(Los Angeles) Une chasse à l’homme se déroulait lundi dans l’agglomération de Los Angeles pour retrouver un tireur qui a gravement blessé deux policiers assis dans leur voiture de service, un suspect qualifié de « bête sauvage » par Donald Trump.

Agence France-Presse

Une prime de 100 000 dollars est offerte pour tout renseignement permettant de localiser l’assaillant qu’une vidéo, enregistrée samedi par une caméra de surveillance, montre s’approchant à pied du véhicule de patrouille puis ouvrir le feu de sang froid.

Les deux agents, un homme et une femme âgés respectivement de 24 et 31 ans, ont été grièvement atteints par plusieurs balles, notamment au visage, et hospitalisés. Ils devraient survivre à leurs blessures.

« Heureusement, les organes vitaux n’ont pas été touchés », a précisé sur une radio locale le shérif de Los Angeles, Alex Villanueva. Selon lui, les enquêteurs sont sur la brèche « pour identifier et arrêter ces lâches » ayant commis l’agression, le tireur et un second individu au volant d’une voiture qui l’aurait aidé à fuir.

Le suspect a été identifié comme un homme noir âgé de 28 à 30 ans, portant des habits de couleur sombre.

Cette double tentative de meurtre, survenue dans la ville de Compton, connue pour son taux élevé de criminalité et les tensions entre la police et la population noire, prend un relief particulier dans le climat de tension actuelle autour des forces de l’ordre. De nombreux républicains se posent en seuls défenseurs de la police et accusent les démocrates de mener une campagne opposée en dénonçant les abus dont sont victimes les Afro-Américains.

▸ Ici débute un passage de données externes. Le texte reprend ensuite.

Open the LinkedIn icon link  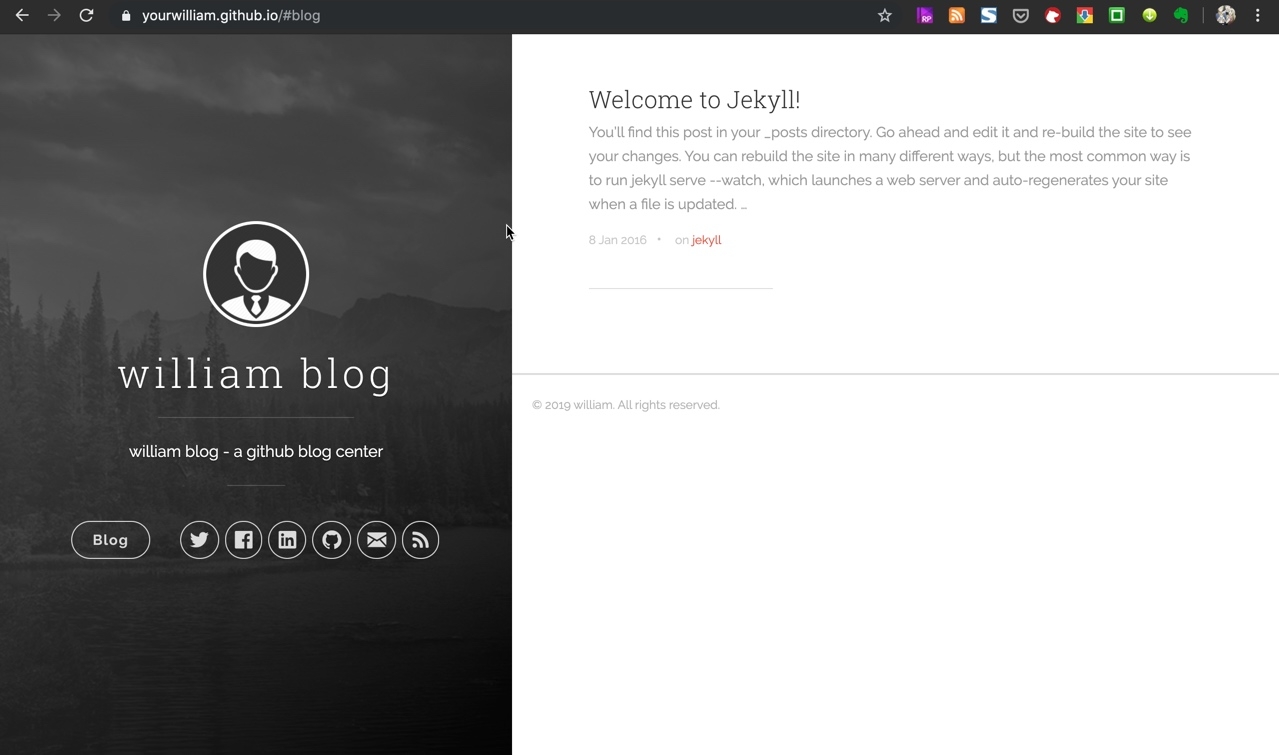(287, 540)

Réagissant rapidement, le candidat démocrate à la Maison-Blanche, Joe Biden, a condamné une attaque « inqualifiable » et a souhaité que son auteur soit traduit en justice.

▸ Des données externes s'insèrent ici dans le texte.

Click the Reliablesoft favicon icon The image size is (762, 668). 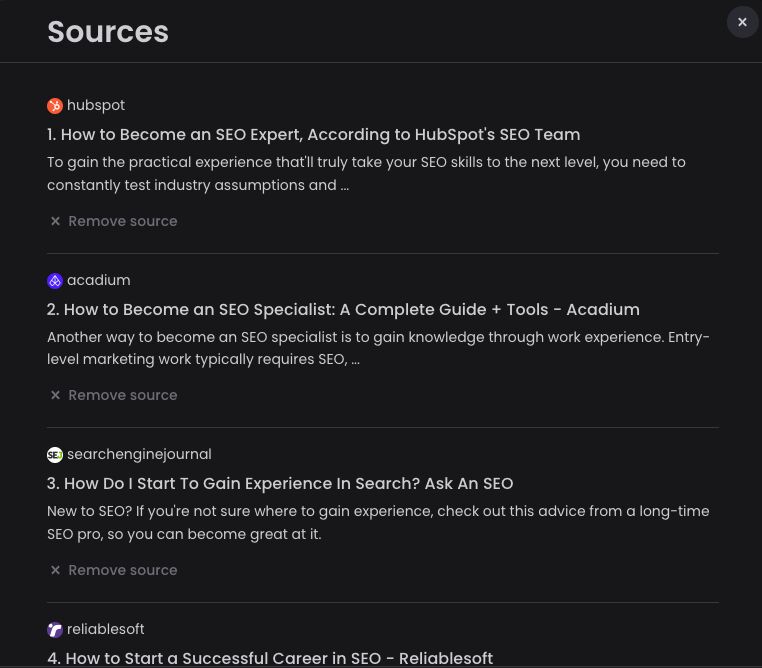[55, 630]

Le président Donald Trump a lui été plus loin, en suggérant la peine capitale pour le tireur au cas où les policiers viendraient à mourir. « Il faut frapper fort les bêtes sauvages », a tweeté le président.

Le shérif Villanueva s’est de son côté indigné de la présence de manifestants, venus samedi soir devant l’hôpital où avaient été admis les deux policiers blessés et qui auraient tenté de pénétrer de force dans le service des urgences.

« Ils chantaient qu’ils souhaitaient la mort des policiers. Et je ne trouve même pas les mots pour qualifier ça, à part répugnant et répréhensible », a-t-il lâché.